击剑水平硬要说的话还不错,但比起国际上的同龄选手就不怎么够看,未来想走运动员的路不太可能。
他和他家里的人也清楚这一点,所以早早为他做了打算——在近半年的时间里,高旭通过霸凌、贿赂对战选手及个别教练的方式,把自己的队内排名往上提,想要趁着满二十被转去成人组之前,多参加几场青少年赛事给自己镀镀金,再凭着不错的外形去娱乐圈闯一闯。
想的是挺好,就是没料到会被发现。
被收买的负责评估选手的教练,老杨按照俱乐部规定开除并追责了,接下来就是怎么处置这四个选手。
瞿朗在翻看调查结果的时候,坐不住的六七个家长不断地说情,试图用“孩子年纪小不懂事”、“他们就是闹一闹”、“千万别开除我们申请自退”之类的话搏同情。
然而,瞿朗完全不为所动,看完全部记录之后合上文件夹,不容转圜地下了判定:“不好意思,我能理解你们的心情,但俱乐部有明文规定,凡是涉及成绩造假的选手,必须在公告后,全部开除。”
办公室里静了一瞬,意识到瞿朗油盐不进后,几名家长哑然相觑了半晌,终于温良不下去,扯下了和气柔顺的假面。
“开……开除?这么大点儿小事,至于开除吗!!”
“你知不知道会给孩子留下多大的阴影?”
“什么几把俱乐部,还开除,真拿着鸡毛当令箭了!”
有激动的高大男人就要上手揪瞿朗,老杨高喝一声:“干吗呢!别动手!”转头给副教练使眼色去叫保安。
副教练帮着把人拦回去,赶忙推门出来,被门口的人挡了一下,周叙白问:“里面怎么了?”
“你谁?”副教练火急火燎。
“瞿朗的朋友。

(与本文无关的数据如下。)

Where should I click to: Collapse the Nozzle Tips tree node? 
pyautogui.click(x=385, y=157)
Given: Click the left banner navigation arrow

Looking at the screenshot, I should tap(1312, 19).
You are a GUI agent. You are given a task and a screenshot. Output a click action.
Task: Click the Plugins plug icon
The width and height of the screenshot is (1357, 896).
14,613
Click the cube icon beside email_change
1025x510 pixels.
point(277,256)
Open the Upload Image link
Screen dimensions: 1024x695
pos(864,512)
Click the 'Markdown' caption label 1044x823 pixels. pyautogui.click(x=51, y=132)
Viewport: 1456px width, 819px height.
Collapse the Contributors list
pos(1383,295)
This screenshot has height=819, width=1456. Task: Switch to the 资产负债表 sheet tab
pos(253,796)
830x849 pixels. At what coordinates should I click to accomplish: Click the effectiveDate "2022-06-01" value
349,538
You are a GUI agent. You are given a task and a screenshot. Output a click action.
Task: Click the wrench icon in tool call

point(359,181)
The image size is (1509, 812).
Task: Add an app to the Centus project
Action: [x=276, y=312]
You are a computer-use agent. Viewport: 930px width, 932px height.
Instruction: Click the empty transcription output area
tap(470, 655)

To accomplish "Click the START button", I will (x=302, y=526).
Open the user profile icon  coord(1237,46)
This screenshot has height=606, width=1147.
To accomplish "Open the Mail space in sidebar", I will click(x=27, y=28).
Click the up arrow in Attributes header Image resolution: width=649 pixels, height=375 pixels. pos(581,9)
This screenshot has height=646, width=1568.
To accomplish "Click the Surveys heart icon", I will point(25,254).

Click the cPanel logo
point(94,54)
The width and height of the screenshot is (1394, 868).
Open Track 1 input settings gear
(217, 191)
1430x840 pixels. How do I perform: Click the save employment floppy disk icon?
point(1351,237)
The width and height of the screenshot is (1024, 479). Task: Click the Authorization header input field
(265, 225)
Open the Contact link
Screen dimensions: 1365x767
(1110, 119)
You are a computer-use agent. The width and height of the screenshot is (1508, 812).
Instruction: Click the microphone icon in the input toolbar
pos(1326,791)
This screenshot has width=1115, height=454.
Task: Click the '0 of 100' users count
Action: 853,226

”
“哦哦,那你快帮忙拉着点,别让他们打起来,真是,这年头什么人都有!”
办公室里的吵闹还在继续。
“我们孩子好好的,送到你这里来,什么恶习都学会了,我还想问你们平时都教了什么呢!”
“对!这什么地方?误人子弟!”
“你们那个教练呢?我儿子在家那么懂事,不可能主动干这种事,肯定是你们的教练指使的!怎么着,你们还想包庇自己人,把责任往孩子身上推是吧!?”
“还有没有天理了!”
“惯的毛病!我看你敢开除一个试试!”
撒泼耍赖、污言秽语,这几个家长已经无所不能用其极,老杨被骂得脸发绿,气道:“怎么说话呢你们!”
“有你个糟老头子什么事儿?滚你妈的!”先前要上来揪瞿朗的高大男人猛推了老杨一把,老杨呼地往后倒去。